Meeting responsibilities

Posted on February 6th, by geoff in Caring Times, CT blog. 3 comments

By Caring Times editor GEOFF HODGSON

Junior health minister David Mowat, the one who drew the social care straw, had a go at talking himself out of a job last week.

Speaking to the House of Commons’ select committee on Communities and Local Government, Mr Mowat opined that people must consider looking after their parents, just as they do their children.

If Mr Mowat were at all familiar with his portfolio he would know that most people are trying their level best to do this already. So often, it is only when the care burden becomes so great and so unremitting that the carers, often in their 60s and 70s themselves, find their own physical and mental health so compromised that in desperation they resort to outside agencies.

Now Mr Mowat didn’t suggest that grandchildren should step up to the mark, but from remarks, such as “people should start thinking as a society how we deal with care of our own parents”, it is not too grand a jump to envisage one generation caring for another which has become ill in consequence of caring for another.

I think that society has thought about this question and has decided that it is the job of government (which is nothing more than a society construct) to underwrite the care of older people.

Given Mr Mowat’s pronouncements I now think that this government, even more than its predecessors, is attempting to shrug-off its social care reesponsibilities. What a sad lack of vision. One must hope that, as the population ages, the national electorate will demand that a future government will address itself to safeguarding the wellbeing of elderly and other vulnerable people. And we must also hope that society can soon recover from the damage that is now being done.

  • The CT Blog is written in a personal capacity – comments and opinions expressed are not necessarily endorsed or supported by Caring Times.

3 responses to “Meeting responsibilities”

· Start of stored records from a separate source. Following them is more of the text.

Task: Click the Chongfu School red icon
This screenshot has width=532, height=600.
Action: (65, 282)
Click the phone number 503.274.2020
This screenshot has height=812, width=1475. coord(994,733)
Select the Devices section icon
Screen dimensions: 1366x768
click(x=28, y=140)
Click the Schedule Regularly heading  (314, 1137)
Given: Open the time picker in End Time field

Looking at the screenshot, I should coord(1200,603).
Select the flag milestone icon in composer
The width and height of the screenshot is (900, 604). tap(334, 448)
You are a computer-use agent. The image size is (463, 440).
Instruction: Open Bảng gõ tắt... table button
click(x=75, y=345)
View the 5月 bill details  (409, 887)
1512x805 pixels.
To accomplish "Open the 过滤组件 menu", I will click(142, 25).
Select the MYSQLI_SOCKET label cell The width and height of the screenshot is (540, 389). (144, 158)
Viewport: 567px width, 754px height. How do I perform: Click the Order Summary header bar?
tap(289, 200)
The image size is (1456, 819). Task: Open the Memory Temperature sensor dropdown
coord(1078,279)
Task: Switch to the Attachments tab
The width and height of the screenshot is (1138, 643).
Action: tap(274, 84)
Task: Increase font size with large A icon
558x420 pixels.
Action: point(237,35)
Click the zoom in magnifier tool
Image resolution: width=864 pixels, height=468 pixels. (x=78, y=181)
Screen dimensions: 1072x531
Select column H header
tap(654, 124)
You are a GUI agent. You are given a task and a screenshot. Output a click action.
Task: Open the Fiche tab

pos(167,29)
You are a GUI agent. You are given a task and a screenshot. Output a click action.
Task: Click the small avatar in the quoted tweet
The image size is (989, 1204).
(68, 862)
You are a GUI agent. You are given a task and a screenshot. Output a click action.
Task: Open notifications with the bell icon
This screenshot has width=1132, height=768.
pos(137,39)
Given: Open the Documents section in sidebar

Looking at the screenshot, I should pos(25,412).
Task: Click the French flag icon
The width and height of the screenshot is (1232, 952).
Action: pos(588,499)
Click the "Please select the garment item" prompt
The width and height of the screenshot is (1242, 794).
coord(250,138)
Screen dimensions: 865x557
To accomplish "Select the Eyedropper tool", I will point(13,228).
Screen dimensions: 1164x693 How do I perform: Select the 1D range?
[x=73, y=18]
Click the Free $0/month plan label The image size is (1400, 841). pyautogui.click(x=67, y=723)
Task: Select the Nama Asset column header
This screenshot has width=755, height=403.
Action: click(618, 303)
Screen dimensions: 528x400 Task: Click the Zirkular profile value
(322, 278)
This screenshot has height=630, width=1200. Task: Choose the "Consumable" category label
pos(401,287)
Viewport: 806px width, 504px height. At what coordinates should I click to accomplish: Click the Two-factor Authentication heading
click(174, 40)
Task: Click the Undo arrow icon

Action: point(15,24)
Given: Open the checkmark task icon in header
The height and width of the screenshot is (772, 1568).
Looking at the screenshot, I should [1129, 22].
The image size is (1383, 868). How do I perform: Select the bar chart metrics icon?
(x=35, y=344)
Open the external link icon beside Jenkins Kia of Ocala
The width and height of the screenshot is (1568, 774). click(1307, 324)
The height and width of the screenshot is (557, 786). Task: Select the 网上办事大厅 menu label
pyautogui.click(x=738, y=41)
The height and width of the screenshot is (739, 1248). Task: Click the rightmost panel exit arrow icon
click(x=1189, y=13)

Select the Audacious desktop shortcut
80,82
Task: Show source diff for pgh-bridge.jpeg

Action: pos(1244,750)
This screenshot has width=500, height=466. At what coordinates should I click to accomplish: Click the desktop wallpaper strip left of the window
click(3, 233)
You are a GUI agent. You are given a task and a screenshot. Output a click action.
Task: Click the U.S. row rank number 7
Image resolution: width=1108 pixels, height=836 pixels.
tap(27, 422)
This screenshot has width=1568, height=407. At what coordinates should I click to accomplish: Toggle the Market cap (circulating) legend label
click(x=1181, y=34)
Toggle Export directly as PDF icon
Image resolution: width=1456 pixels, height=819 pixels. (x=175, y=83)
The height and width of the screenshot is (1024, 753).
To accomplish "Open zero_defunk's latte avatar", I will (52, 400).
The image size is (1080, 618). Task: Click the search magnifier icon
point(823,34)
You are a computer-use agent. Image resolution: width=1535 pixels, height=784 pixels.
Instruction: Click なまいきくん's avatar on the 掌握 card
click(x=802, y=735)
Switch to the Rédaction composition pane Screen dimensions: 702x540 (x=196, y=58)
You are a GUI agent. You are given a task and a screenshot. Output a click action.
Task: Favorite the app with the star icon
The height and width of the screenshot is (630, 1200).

  1. Sadly I think you’re right about your conclusions.

  2. Roger Wharton says:

    Victoria Derbyshire BBC2 this morning covers all of these issues and brings the frustrations to the surface. Well worth watching. We need a long term funded development of prevention accompanied by an immediate cash inject to social care of the LGA predicted figure and a plan to deal with appropriate and agreed steady state social care funding by 2020. The total cost will save so much more from the NHS budget and will mean we are caring fro people in the right settings. Passing the buck to Local Authorities will create another post code system of care and tax payers are at risk of being disproportionately taxed twice depending on the demographics of the local authority. Some Local Authorities are already spending 70% or more of their Council Tax Income on social care leaving so little room for them to manoeuvre.

  3. John Burton says:

    We elect governments which choose on our behalf to spend £100s of billions of our money bailing out banks, renewing Trident, and building a high-speed railway, yet allow our NHS and social care to crumble and fail. Ordinary people suffer and die from this callous neglect. The rich buy their health and care. Ordinary people struggle to keep the NHS and social care going, and the rich run and own shares in international banks, arms manufacturers, and construction and civil engineering companies. This is the world we have to change. For a start, we have to stop electing governments whether Conservative, Coalition, or Labour whose loyalty is to themselves and money, and elect governments that will put the NHS and social care, education, libraries, transport, jobs, and communities first.